The initial current, and ANY instantaneous current at ANY TIME during ANY instantaneous observation WILL follow the law to the letter!
That is the whole point. OF COURSE it varies as it heats up. That, however, does NOT negate the law. It is STILL a "pure resistance".
It matters not that it changes with temperature, only that the observer KNOWS that it does, and KNOWS that that is the reason for any given instantaneous reading to differ from any other during the period of observation. The law remains the same. Your knowledge of what takes place as a flowing current mutates the value of that resistive element is what you need to change. As it changes, the current does as well. That FURTHER proves the law, not disproves it.
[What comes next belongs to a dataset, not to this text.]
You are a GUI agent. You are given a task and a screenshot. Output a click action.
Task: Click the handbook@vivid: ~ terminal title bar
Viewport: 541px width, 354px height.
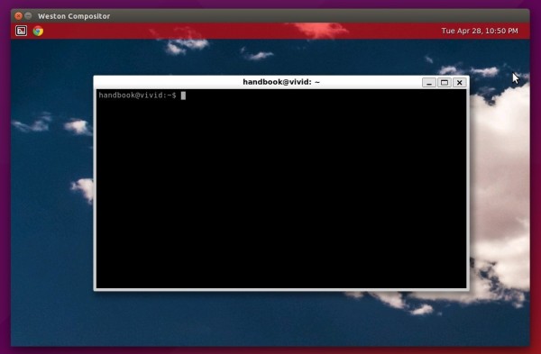pos(281,82)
The amount of current flowing in a circuit MADE UP OF PURE RESISTANCES is directly proportional to the electromotive forces impressed on the circuit, and inversely proportional to the total RESISTANCE of the circuit.
The term "linear" does not appear in what Ohm wrote, regardless of whether it is applicable.
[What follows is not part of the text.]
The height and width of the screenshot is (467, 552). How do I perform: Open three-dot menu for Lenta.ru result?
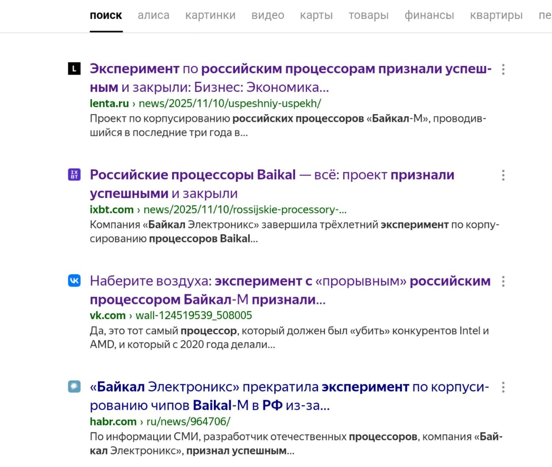point(503,69)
At ANY given instance during the observation of the illumination period of the light bulb, all equations and readings taken STILL match the law, and there is nothing you can do about it. It doesn't matter that the resistance changes. ANY readings taken at any point in time during said change OR even after all settling has occurred, STILL follows the law.
Really! Which Maxwell equation would you use? J = sigma * E ?
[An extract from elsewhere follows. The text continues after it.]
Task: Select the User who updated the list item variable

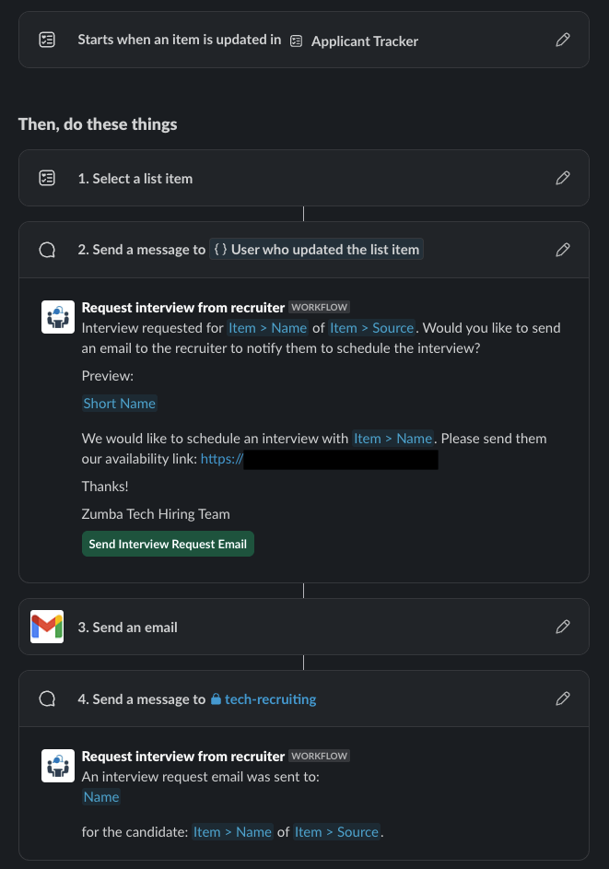Action: coord(316,250)
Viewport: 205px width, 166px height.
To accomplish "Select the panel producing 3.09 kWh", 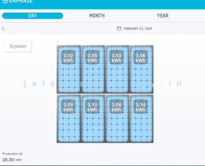I will click(69, 119).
Ohm's law, to the extent that it is a law is a property of solid state material, usually a metal. It assumes that carrier get accelerated by an electric field and then get scattered from impurities, phonons, or other lattice imperfections, and that there is a mean free path between collisions. How does that arise from Maxwell equations alone?
In a purely resistive circuit, fix one element E,I or R, vary a second element, the formula predicts the value of the third element. Seems pedantic and innaccurate to insist it applies only when R is fixed.
Great Attractor's viewpoint is a whole bunch more practical, and it is accurate.
And that is where you have hung yourself. I could apply a voltage to a diode and measure a current. Then according to what you have said, I could then say R=E/I and this would agree with what you have emphatically said. was Ohms Law. Now I have a PURELY RESISTIVE element where R is not independent of E or I - that is non-linear as is the case for a light bulb (purely resistive element) or a diode (again purely resistive ). Non-linear purely resistive elements exist. Again- where is Ohm's Law useful? Where Ohm said it was- in the case (and limited range) where E/I is constant independent of either E or I. If your lightbulb filament could be kept at a constant temperature, it would obey Ohm's Law as then the resistance would be constant. Otherwise, as you said R=E/I holds at any given operating point BUT it is not Ohm's Law nor is it useful information.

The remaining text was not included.